◆ **Work instructions**:
Copy the section of the birth defects text that begins at the words "- Uterus didelphys: double" and stops after "of the norm.", substituting "uterus" for "womb".

◆ **Excerpted passage**:
---------------
Birth defects occur for a number of reasons, though they are most often influenced in the first trimester of pregnancy. The Centers for Disease Control and Prevention (CDC) in the United States estimates that every one in 33 babies is born with some form of birth defect, ranging from mild and asymptomatic to life-threatening, and they can be either preventable (i.e. influenced by the mother and her environment) or heritable (i.e. genetic). Major birth defects cause structural changes in a part of the anatomy, having adverse effects on health and, often, long-term quality of life due to increased risk of illness and disability. Birth defects can affect both sexes, though each has particular susceptibilities due to anatomical differences.
Female genital birth defects
The differences between birth defects in males and females are most discernible in regards to genital defects. Female is defined genetically based on the presence of two X chromosomes (genotype 46XX, as opposed to male, 46XY), but the presence of female reproductive tissue (and lack of male reproductive tissue) is also considered an indicator of gender. Abnormal levels of male sex hormones during fetal development, due to congenital adrenal hyperplasia, maternal treatment with progesterone or a maternal hormone-producing tumor, can lead to alterations in the external female genitalia.
Ambiguous external genitalia, also known as an intersex state, in the form of an enlarged clitoris can confuse determining the sex of the baby without genetic testing or examination for the presence of ovaries. The condition is referred to as pseudohemaphroditism or virilization. The physical condition is often corrected by surgery after genetic confirmation of sex. The surgical correction also corrects any malformation of the vagina and urethra, as urinary tract defects often accompany genital defects due to the overlap of the reproductive and excretion systems.
Defects of the vagina and uterus are called Mullerian anomalies, named for embryonic development from the Mullerian duct. The defects are usually not detected until puberty, when young girls experience pelvic pain, irregular menstruation or other reproductive issues, because the ovaries and external genitalia are normal. The most common defects are agenesis and hypoplasia, in which the tract or part of the tract (such as the vagina) does not form. There are also several uterine defects.
- Unicornuate uterus: only half the uterus forms (banana-shaped). The condition is rare and often accompanied by kidney agenesis.
- Uterus didelphys: double uterus, potentially including duplication of the vagina and cervix.
- Bicornuate uterus: misshaped womb with two horns (heart shaped instead of pear shaped, impinging on the baby’s room to grow).
- Septate uterus: a wall of tissue divides the uterus.
- Diethylstilbestrol (DES)-related uterus: T-shaped uterus in the child due to maternal exposure to the drug, also increases risk of vaginal cancer in the child.
- Arcuate uterus: slight variation in the shape of the uterus, considered simply as a variation of the norm.
Whether fertility is affected depends on the exact type and extent of defect. Some can be surgically remedied to alleviate painful menstruation.
---------------
◆ **Given material**:
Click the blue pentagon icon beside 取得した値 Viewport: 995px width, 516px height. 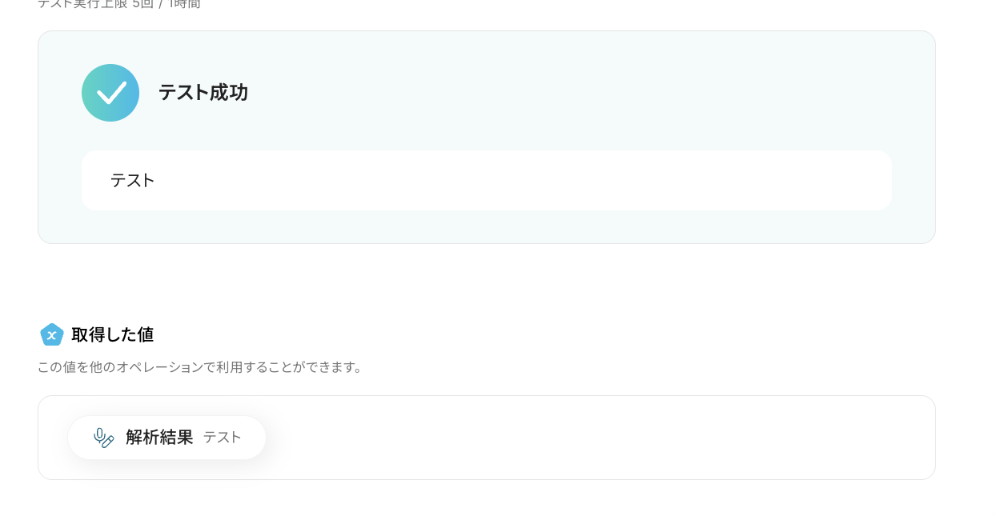52,334
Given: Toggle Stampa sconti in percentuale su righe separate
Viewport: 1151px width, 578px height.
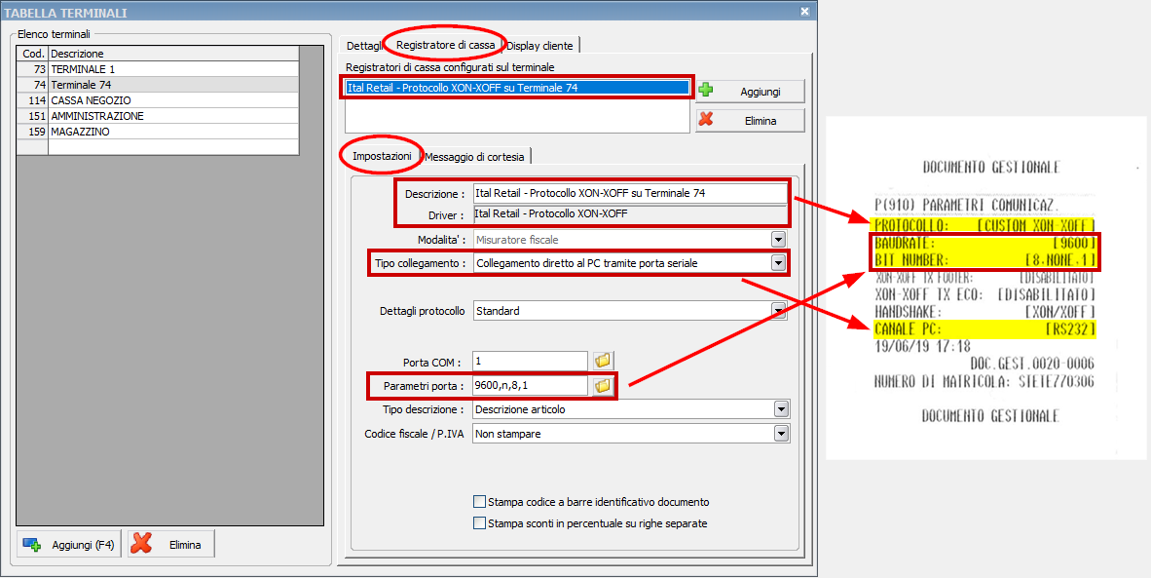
---------------
◆ **Solution for this task**:
- Uterus didelphys: double uterus, potentially including duplication of the vagina and cervix.
- Bicornuate uterus: misshaped uterus with two horns (heart shaped instead of pear shaped, impinging on the baby’s room to grow).
- Septate uterus: a wall of tissue divides the uterus.
- Diethylstilbestrol (DES)-related uterus: T-shaped uterus in the child due to maternal exposure to the drug, also increases risk of vaginal cancer in the child.
- Arcuate uterus: slight variation in the shape of the uterus, considered simply as a variation of the norm.